Starkes Kollektiv: Der VfB bejubelt in Frankfurt den Einzug in die Königsklasse. Foto: Baumann/Hansi Britsch
Der VfB etabliert sich durch den Einzug in die Champions League als Spitzenteam – muss aber jetzt weiter kluge Entscheidungen treffen, kommentiert David Scheu.
Nach oben zu kommen, ist das eine – sich an der Spitze zu halten, aber oft die eigentliche Herausforderung. Der VfB Stuttgart ist auf dem besten Weg, sie zu meistern. Zum zweiten Mal binnen drei Jahren wird der Bundesligist aus Bad Cannstatt in der Champions League antreten, sich mit den stärksten Teams Europas messen, auf der größten Bühne präsent sein. Zwar wartet noch ein Highlight mit dem Pokalfinale gegen den FC Bayern, das Erreichen von Platz vier nach dem 2:2 bei Eintracht Frankfurt krönt die Saison aber schon jetzt.

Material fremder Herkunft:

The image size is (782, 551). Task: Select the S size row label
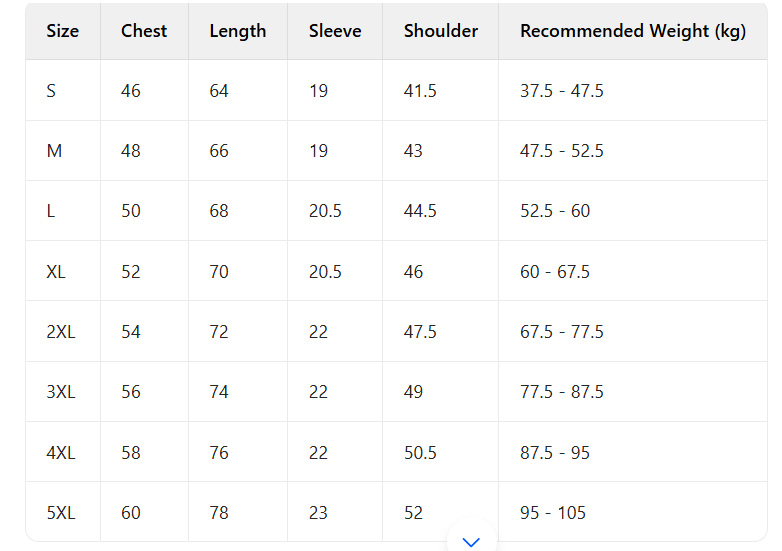(51, 91)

Zwar gelang der Einzug in die Königsklasse dieses Mal nicht so schwerelos wie einst 2024, die Leistung ist aber mindestens gleichrangig einzuordnen. Anders als vor zwei Jahren war es eine Spielzeit mit Doppelbelastung, oftmaliger Favoritenrolle – und unter Zugzwang bis zuletzt. Im engen Rennen um die Königsklasse brauchte es mehr Punkte als üblich, der VfB hat sie geholt und auf dem Papier besser besetzte Teams wie Bayer Leverkusen distanziert.
Die Spielräume für Transfers sind durch die neuen Millionen größer
Wie? Durch einen konsequent offensiv-aktiven Spielansatz (71 Saisontore), aber auch mit der nötigen Gewinnermentalität. Die Mannschaft hat Rückschlägen getrotzt, Druckresistenz bewiesen, an Stabilität gewonnen. Die Folge: 62 Punkte, nur viermal waren es seit Einführung der Drei-Punkte-Regel mehr Zähler. Dass der Einzug in die Königsklasse für das Team von Erfolgstrainer Sebastian Hoeneß ein verdienter ist, steht völlig außer Frage. Vor allem aber ist er immens bedeutend.

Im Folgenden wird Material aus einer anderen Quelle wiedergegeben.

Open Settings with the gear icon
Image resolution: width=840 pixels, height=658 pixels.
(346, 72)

Ein entscheidender Vater des Erfolgs: Trainer Sebastian Hoeneß Foto: Baumann/Hansi Britsch
Das Millionenspiel Champions League eröffnet mit fixen Einnahmen von rund 40 Millionen Euro finanzielle Spielräume auf dem Transfermarkt – es liefert aber auch Argumente, den Kern der Mannschaft zusammenzuhalten und umworbene Stammkräfte wie Taktgeber Angelo Stiller von einem Verbleib zu überzeugen. Denn: Das Anspruchsdenken innerhalb der Mannschaft ist in den vergangenen Jahren stark gewachsen, die viele ambitionierten öffentlichen Aussagen der Spieler lassen daran keinen Zweifel.
Nun ist es keine Neuigkeit, dass man mit viel Geld auch viel Unsinn anstellen kann. Zu befürchten ist das beim VfB aber nicht. Die Chefetage um Vorstandsboss Alexander Wehrle und Sportchef Fabian Wohlgemuth hat den Club mit einem Mix aus maßvoll kalkuliertem Risiko und klugen Transferentscheidungen in den vergangenen Jahren auf den jetzigen Erfolgskurs gebracht – und ist nun erneut gefordert im anstehenden Sommer, in dem entscheidende Weichen gestellt werden. Die Ausgangslage für den VfB dafür ist eine blendende.